Sowing Doubt Is Seen as Prime Danger in Hacking Voting System


Russian hackers would not be able to change the outcome of the United States presidential election, the nation's most senior intelligence and law enforcement officials have assured Congress and the White House in recent weeks.

But disrupting it, they acknowledge, would be far easier — causing doubts in battleground states, prompting challenges to results and creating enough chaos to make Florida's hanging chads seem like a quaint problem from the analog age. By some measures, in fact, the disruption has already begun.

And meddling around the edges of an election could sow doubts about the legitimacy of the results — especially in a year in which the Republican nominee, Donald J. Trump, has told his supporters that the only way he will lose is if the election is "rigged," and while campaign officials for his Democratic opponent, Hillary Clinton, have held a series of meetings about preparing for the possibility that the vote will be hacked.

The White House has declined to name Russia publicly as the chief suspect in a series of recent hacks, and has worded its public warnings carefully. The greatest danger, Lisa O. Monaco, President Obama's domestic security adviser, said on Wednesday, is from attempts to cause "concern or confusion" about the voting system.

The systems most vulnerable to cyberattacks are large, centralized databases, where breaking into one part of the system can often give access to all of it. That is what happened to the Office of Personnel Management, which was unaware for more than a year as Chinese hackers stole credentials to get into its system, copied the highly sensitive security-review documents for nearly 22 million federal employees and contractors, encrypted the data and transmitted it out of the country.

By contrast, the American voting system, with its hodgepodge of state and local polling places, is protected by being decentralized and disconnected. "That makes it extremely disparate, extremely diffuse and, as a consequence, extremely difficult to have an effect across the board that would result in a change in results," Ms. Monaco said.

At a meeting last week that attracted many of the nation's top intelligence leaders, the F.B.I. director, James B. Comey, described the voting system as "clunky as heck," but a blessing "because it makes it more resilient and farther away from an actor who might be looking to crawl down a fiber-optic cable."

A recent attempt to steal voter registration rolls in Arizona by what the F.B.I. told state officials were Russian hackers, and a successful theft of voter information in Illinois, raised the question of whether the lists of registered voters at polling stations could be manipulated. One fear is that newly registered voters could be struck from the rolls. They could still cast provisional ballots, but the result would be long lines and delays. Another is that nonregistered voters, foreigners or felons who have been barred from voting might be able to enter the voting booth, leading to challenges.

The attempted breach in his state led Senator John McCain, Republican of Arizona, to charge in a Senate hearing this week that the Obama administration had been far too sanguine about the dangers facing the electoral process.

"Any attempt to interfere with American elections must be treated as a threat to our vital national security interests," Mr. McCain said after questioning Adm. Michael S. Rogers, the director of the National Security Agency, at the hearing. "Yet so far, the only response from the Obama administration has been a warning from the secretary of defense."

It is unclear if Mr. Obama raised the issue with President Vladimir V. Putin of Russia when they met 10 days ago in China. If an F.B.I. investigation finds overwhelming evidence of Russian government responsibility in the hacking of the Democratic National Committee or other recent breaches, the president would have to decide whether or how to respond.

Data to use
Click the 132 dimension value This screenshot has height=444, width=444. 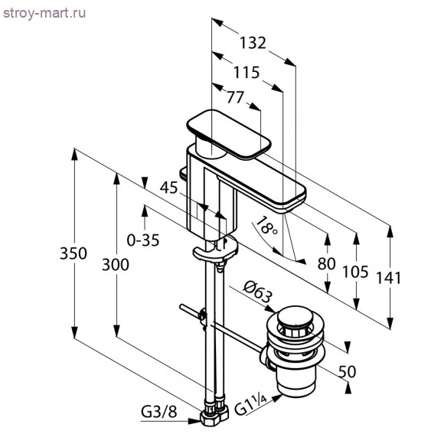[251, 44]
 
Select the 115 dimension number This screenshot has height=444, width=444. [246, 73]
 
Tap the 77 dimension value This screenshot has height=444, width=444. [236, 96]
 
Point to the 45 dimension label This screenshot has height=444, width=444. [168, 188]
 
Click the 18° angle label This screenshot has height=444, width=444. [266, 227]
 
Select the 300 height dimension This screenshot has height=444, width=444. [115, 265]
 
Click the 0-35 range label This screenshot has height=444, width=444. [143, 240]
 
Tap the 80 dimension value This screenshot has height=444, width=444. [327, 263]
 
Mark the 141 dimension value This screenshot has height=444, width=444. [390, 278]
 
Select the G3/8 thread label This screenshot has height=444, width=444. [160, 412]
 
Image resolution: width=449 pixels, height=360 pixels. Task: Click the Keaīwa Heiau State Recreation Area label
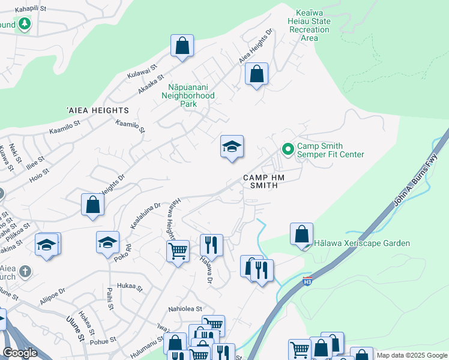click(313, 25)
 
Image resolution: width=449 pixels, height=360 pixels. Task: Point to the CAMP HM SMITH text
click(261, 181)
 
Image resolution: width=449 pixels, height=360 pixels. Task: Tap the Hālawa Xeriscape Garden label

Written tasks
• a. According to the article on election hacking, whose security-review documents did Chinese hackers copy from the Office of Personnel Management?
• b. Print everything in the entries from the line containing "Point to the 45" down through the end of the entries, leaving out the pictures.

Answers in order
• a. Those of nearly 22 million federal employees and contractors.

• b.
Point to the 45 dimension label This screenshot has height=444, width=444. [168, 188]
 
Click the 18° angle label This screenshot has height=444, width=444. [266, 227]
 
Select the 300 height dimension This screenshot has height=444, width=444. [115, 265]
 
Click the 0-35 range label This screenshot has height=444, width=444. [143, 240]
 
Tap the 80 dimension value This screenshot has height=444, width=444. [327, 263]
 
Mark the 141 dimension value This screenshot has height=444, width=444. [390, 278]
 
Select the G3/8 thread label This screenshot has height=444, width=444. [160, 412]
 
Image resolution: width=449 pixels, height=360 pixels. Task: Click the Keaīwa Heiau State Recreation Area label
click(313, 25)
 
Image resolution: width=449 pixels, height=360 pixels. Task: Point to the CAMP HM SMITH text
click(261, 181)
 
Image resolution: width=449 pixels, height=360 pixels. Task: Tap the Hālawa Xeriscape Garden label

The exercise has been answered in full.